### Stored data entries

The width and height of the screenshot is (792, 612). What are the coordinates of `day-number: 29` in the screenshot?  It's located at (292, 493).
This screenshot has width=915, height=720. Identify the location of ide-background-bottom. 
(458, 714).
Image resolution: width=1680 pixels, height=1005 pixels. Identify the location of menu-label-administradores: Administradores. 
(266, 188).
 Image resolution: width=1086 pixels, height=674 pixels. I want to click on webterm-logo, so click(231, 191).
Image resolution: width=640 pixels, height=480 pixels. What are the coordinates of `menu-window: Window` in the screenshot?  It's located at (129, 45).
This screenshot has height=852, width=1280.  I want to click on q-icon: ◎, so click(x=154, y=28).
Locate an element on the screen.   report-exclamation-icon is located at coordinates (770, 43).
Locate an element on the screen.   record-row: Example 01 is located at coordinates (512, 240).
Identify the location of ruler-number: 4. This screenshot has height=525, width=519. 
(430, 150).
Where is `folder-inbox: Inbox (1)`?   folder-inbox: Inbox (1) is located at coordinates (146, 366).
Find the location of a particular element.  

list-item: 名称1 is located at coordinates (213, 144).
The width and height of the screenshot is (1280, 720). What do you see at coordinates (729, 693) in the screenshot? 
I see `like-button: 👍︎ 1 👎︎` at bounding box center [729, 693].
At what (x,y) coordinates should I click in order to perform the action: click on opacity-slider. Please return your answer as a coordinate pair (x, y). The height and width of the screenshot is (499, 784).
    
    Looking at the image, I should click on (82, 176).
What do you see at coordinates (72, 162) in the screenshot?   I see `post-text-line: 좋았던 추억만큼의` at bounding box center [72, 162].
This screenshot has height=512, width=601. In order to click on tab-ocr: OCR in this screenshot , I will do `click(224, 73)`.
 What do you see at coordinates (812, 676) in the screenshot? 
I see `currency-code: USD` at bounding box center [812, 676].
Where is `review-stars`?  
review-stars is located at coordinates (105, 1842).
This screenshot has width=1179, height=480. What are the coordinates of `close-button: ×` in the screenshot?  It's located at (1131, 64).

### How to complete this task
Rewrite every line of the listing above with "screenshot" replaced by "screen capture" and everything else left as it is.

### Solved exercise
The width and height of the screen capture is (792, 612). What are the coordinates of `day-number: 29` in the screen capture?  It's located at (292, 493).
This screen capture has width=915, height=720. Identify the location of ide-background-bottom. 
(458, 714).
Image resolution: width=1680 pixels, height=1005 pixels. Identify the location of menu-label-administradores: Administradores. 
(266, 188).
 Image resolution: width=1086 pixels, height=674 pixels. I want to click on webterm-logo, so click(231, 191).
Image resolution: width=640 pixels, height=480 pixels. What are the coordinates of `menu-window: Window` in the screen capture?  It's located at (129, 45).
This screen capture has height=852, width=1280.  I want to click on q-icon: ◎, so click(x=154, y=28).
Locate an element on the screen.   report-exclamation-icon is located at coordinates (770, 43).
Locate an element on the screen.   record-row: Example 01 is located at coordinates (512, 240).
Identify the location of ruler-number: 4. This screen capture has height=525, width=519. 
(430, 150).
Where is `folder-inbox: Inbox (1)`?   folder-inbox: Inbox (1) is located at coordinates (146, 366).
Find the location of a particular element.  

list-item: 名称1 is located at coordinates (213, 144).
The width and height of the screen capture is (1280, 720). What do you see at coordinates (729, 693) in the screen capture? 
I see `like-button: 👍︎ 1 👎︎` at bounding box center [729, 693].
At what (x,y) coordinates should I click in order to perform the action: click on opacity-slider. Please return your answer as a coordinate pair (x, y). The height and width of the screen capture is (499, 784).
    
    Looking at the image, I should click on (82, 176).
What do you see at coordinates (72, 162) in the screen capture?   I see `post-text-line: 좋았던 추억만큼의` at bounding box center [72, 162].
This screen capture has height=512, width=601. In order to click on tab-ocr: OCR in this screen capture , I will do `click(224, 73)`.
 What do you see at coordinates (812, 676) in the screen capture? 
I see `currency-code: USD` at bounding box center [812, 676].
Where is `review-stars`?  
review-stars is located at coordinates (105, 1842).
This screen capture has width=1179, height=480. What are the coordinates of `close-button: ×` in the screen capture?  It's located at (1131, 64).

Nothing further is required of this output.